** Start of Source excerpt **

“I’m never going to pretend like I know more than the next person”

That’s Our Sarah.

I’d missed that gem when she said it to Chris Wallace (context after the jump), but Leon Wieseltier picked it up and ran with it in a glorious rant that deserves to be read in full (even by Louis Auchincloss fans, who will share my dismay at the anecdote Wieseltier recounts).

Here’s a sample:

The invocation of “the people” sounds inclusive, but it is a technique of exclusion. (This was also the case in the preamble to the Constitution.) It is based upon a particular definition of “the people.” How do Palin and the partiers know who the real Americans are? The mystical certainty of her divisive intuition reminds me of what intellectual historians used to call the “epistemological privilege” of Marx’s proletariat, his reprehensible old idea that access to truth is a feature of class position. Palin, too, is idealizing the proletariat for the uniqueness of its understanding, though her economics is starkly indifferent to its tribulations. And if you throw in Palin’s views on the “social issues,” on the questions by which we measure the decency of our society, then it is clear that this is an anti-elitism that is not an egalitarianism, a common touch without genuine commonality, which is quite an accomplishment.

Wieseltier makes a broader anti-populist point that had never occurred to me, and that would certainly jar any teabagger literate enough to understand the reference:

The mystical certainty of her divisive intuition reminds me of what intellectual historians used to call the “epistemological privilege” of Marx’s proletariat, his reprehensible old idea that access to truth is a feature of class position. Palin, too, is idealizing the proletariat for the uniqueness of its understanding, though her economics is starkly indifferent to its tribulations.

** End of Source excerpt **

- What you should do
Continue the blog post above about Sarah Palin's remark and Leon Wieseltier's rant, starting after its last paragraph.

** Start of Data rows **

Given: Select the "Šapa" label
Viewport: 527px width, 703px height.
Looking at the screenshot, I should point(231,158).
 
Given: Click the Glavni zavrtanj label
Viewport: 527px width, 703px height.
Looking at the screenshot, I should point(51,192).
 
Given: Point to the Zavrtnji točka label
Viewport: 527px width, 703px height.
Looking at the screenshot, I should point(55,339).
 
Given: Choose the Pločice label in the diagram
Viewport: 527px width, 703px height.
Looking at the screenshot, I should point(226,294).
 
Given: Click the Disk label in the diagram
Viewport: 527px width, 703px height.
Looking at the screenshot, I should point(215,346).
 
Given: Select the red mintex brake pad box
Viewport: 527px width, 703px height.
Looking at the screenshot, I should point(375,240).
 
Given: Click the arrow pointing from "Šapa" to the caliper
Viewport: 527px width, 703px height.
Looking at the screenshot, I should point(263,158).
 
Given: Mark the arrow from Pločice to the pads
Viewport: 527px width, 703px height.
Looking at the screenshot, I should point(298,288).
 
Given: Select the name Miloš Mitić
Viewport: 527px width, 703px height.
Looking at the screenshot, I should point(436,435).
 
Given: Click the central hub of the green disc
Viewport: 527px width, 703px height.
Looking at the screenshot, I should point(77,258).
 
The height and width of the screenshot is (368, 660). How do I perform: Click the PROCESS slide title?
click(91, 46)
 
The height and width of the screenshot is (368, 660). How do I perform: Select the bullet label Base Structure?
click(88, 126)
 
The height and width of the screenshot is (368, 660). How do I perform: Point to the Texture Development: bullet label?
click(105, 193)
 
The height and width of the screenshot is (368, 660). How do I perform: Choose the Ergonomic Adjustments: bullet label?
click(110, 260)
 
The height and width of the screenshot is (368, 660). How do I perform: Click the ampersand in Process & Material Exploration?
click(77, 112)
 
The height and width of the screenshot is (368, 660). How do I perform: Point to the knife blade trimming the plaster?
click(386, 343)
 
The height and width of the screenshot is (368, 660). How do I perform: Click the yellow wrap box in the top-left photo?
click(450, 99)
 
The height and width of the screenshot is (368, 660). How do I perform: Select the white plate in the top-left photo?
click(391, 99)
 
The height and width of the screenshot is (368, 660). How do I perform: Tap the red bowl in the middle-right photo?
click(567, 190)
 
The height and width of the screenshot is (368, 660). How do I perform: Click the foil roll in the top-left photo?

** End of Data rows **

- Task result
The populist intuition that public decision processes are frequently manipuated in hard-to-understand ways for the benefit of the privileged is largely correct. The problem is that understanding hard-to-understand things is the natural province of specialists: people who “know more than the next person” about some part of the universe. If all you want out of politics is a chance to express your resentments, a leader such as Palin will do you fine. If you actually want a better deal for the bottom 99% of the income distribution, then you’re going to need the help of experts, who by definition constitute an “elite.”

That’s Our Sarah.

And then I do want to be a voice for some common-sense solutions. I’m never going to pretend like I know more than the next person. I’m not going to pretend to be an elitist. In fact, I’m going to fight the elitist because for too often and for too long now, I think the elitists have tried to make people like me and people in the heartland of America, feel like we just don’t get it and big government is just going to have to take care of us.

I want to speak up for the American people and say, no, we really do have some good common-sense solutions. I can be a messenger for that.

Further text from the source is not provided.